> TASK MATERIAL
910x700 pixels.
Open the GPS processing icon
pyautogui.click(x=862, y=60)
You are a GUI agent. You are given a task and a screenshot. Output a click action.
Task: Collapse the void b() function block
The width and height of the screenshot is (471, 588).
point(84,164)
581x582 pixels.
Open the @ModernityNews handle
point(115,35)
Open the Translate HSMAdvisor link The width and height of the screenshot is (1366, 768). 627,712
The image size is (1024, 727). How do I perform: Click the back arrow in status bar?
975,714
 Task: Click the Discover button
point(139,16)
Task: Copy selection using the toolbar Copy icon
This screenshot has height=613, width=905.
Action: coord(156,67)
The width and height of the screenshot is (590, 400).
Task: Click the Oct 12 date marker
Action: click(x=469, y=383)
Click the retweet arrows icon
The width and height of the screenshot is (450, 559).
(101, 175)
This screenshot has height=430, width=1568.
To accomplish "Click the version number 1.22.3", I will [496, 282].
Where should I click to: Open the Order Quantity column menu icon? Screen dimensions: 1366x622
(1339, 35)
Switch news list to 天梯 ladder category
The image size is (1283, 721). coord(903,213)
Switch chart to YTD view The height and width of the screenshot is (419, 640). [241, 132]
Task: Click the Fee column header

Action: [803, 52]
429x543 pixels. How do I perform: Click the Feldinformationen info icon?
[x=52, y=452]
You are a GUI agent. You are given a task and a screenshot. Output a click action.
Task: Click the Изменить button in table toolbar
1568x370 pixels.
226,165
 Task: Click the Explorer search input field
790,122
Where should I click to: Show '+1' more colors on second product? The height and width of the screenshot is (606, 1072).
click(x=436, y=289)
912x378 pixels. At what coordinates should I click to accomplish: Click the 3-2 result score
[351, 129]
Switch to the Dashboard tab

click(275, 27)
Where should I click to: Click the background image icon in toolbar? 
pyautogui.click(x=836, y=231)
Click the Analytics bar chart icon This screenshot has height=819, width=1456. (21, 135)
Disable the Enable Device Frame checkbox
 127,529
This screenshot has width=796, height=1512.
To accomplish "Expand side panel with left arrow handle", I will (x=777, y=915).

> REQUIRED WORK
Beginning with the line that contains "Task: Click the Explorer search input field", output each line of the listing above through the last one, exactly and with nothing added.

> ANSWER TO THIS EXERCISE
 Task: Click the Explorer search input field
790,122
Where should I click to: Show '+1' more colors on second product? The height and width of the screenshot is (606, 1072).
click(x=436, y=289)
912x378 pixels. At what coordinates should I click to accomplish: Click the 3-2 result score
[351, 129]
Switch to the Dashboard tab

click(275, 27)
Where should I click to: Click the background image icon in toolbar? 
pyautogui.click(x=836, y=231)
Click the Analytics bar chart icon This screenshot has height=819, width=1456. (21, 135)
Disable the Enable Device Frame checkbox
 127,529
This screenshot has width=796, height=1512.
To accomplish "Expand side panel with left arrow handle", I will (x=777, y=915).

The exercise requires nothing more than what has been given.